Spotkanie opłatkowe z zawodnikami i kibicami VIVE TARGI KIELCE
Dnia 13.12.2013 mogliśmy znowu kibicować naszej drużynie szczypiornistów Vive Targi Kielce. W tym dniu wraz z opiekunami: p. Mariolą Kamińską, p. Andrzejem Kowalczykiem, p. Gabrielą Kisiel w godzinach popołudniowych oglądaliśmy mecz na żywo pomiędzy drużynami PGNiG Superligi: Vive Targi Kielce i Piotrkowianin Piotrków Trybunalski. Ostateczny wynik był korzystny dla naszych faworytów (34:29).
Ponadto przygotowano dodatkowe atrakcje z okazji ostatniego w tym roku meczu piłkarzy ręcznych Vive Targi Kielce. Był to tzw. „Dziki mecz”. Najpierw naprzeciw siebie stanęły drużyna "niebieskich” oraz drużyna "żółtych”. Składy obu zespołów były nietypowe, bo zagrała w nich większość zawodników mistrza Polski wymieszana z najmłodszymi, trenującymi w klubie chłopcami. Nad wszystkim czuwała klubowa maskotka - dzik Kiełek. Podczas 14-minutowej gry było sporo śmiechu, bo Thorir Olafsson pokazał czerwoną kartkę Denisowi Bunticiowi , a Grzegorz Tkaczyk i Krzysztof Lijewski wynieśli jednego z arbitrów spotkania . Krzysztof Lijewski przez cały mecz grał prawą ręką, były też próby zdobywania bramek przez chłopców niesionych przez starszych kolegów na tak zwanego barana. Dobra zabawa trwała więc i na boisku, i na trybunach. Seniorzy dali się „wyszaleć” młodzieży, nie rzucali na bramki, ograniczyli się do asyst.
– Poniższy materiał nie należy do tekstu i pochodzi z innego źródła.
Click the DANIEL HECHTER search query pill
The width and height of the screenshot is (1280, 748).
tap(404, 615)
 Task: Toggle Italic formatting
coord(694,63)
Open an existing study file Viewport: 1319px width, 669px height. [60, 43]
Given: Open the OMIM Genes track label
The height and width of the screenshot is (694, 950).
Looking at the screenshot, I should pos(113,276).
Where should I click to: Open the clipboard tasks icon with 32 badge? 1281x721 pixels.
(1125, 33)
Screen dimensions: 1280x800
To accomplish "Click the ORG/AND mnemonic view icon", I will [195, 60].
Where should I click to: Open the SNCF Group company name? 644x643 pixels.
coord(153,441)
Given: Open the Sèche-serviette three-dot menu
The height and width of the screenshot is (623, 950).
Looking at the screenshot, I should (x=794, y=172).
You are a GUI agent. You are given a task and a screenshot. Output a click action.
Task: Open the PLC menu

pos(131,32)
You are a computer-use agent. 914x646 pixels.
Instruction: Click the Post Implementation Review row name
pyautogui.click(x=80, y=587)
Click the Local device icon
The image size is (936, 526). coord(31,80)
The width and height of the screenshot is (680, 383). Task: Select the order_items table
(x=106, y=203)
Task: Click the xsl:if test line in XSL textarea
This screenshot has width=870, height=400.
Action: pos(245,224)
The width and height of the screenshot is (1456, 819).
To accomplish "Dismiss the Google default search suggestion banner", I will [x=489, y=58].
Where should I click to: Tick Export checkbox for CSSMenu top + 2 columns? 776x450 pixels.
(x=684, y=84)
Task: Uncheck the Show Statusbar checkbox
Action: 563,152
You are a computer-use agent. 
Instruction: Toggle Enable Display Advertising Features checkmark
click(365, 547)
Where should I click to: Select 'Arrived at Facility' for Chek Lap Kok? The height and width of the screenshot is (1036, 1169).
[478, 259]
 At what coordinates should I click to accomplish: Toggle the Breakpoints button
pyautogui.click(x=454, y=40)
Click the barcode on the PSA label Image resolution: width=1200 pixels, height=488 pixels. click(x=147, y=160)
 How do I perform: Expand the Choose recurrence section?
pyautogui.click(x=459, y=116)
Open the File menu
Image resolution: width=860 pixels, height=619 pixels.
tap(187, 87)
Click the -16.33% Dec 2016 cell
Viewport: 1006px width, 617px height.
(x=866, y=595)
Po meczu odbył się świąteczny wieczór dla kibiców Vive Targi Kielce, którego gospodarzem była klubowa maskotka - Dzik Kiełek. Atmosfera na boisku zrobiła się bardzo świąteczna – pojawiły się choinki, wraz z chórem śpiewaliśmy kolędy, łamaliśmy się opłatkiem z kibicami i zawodnikami, częstowaliśmy się barszczykiem i cukierkami. Największą atrakcją dla nas było zbieranie autografów oraz robienie pamiątkowych zdjęć z zawodnikami i sztabem szkoleniowym Vive Targi Kielce. Pierwszy raz mogliśmy uczestniczyć w spotkaniu wigilijnym z zawodnikami piłki ręcznej.
Pełni wrażeń, szczęśliwi wróciliśmy do Oleszna. Dziękujemy naszym opiekunom za zorganizowanie nam tak atrakcyjnego wyjazdu, za poświęcony nam czas i opiekę.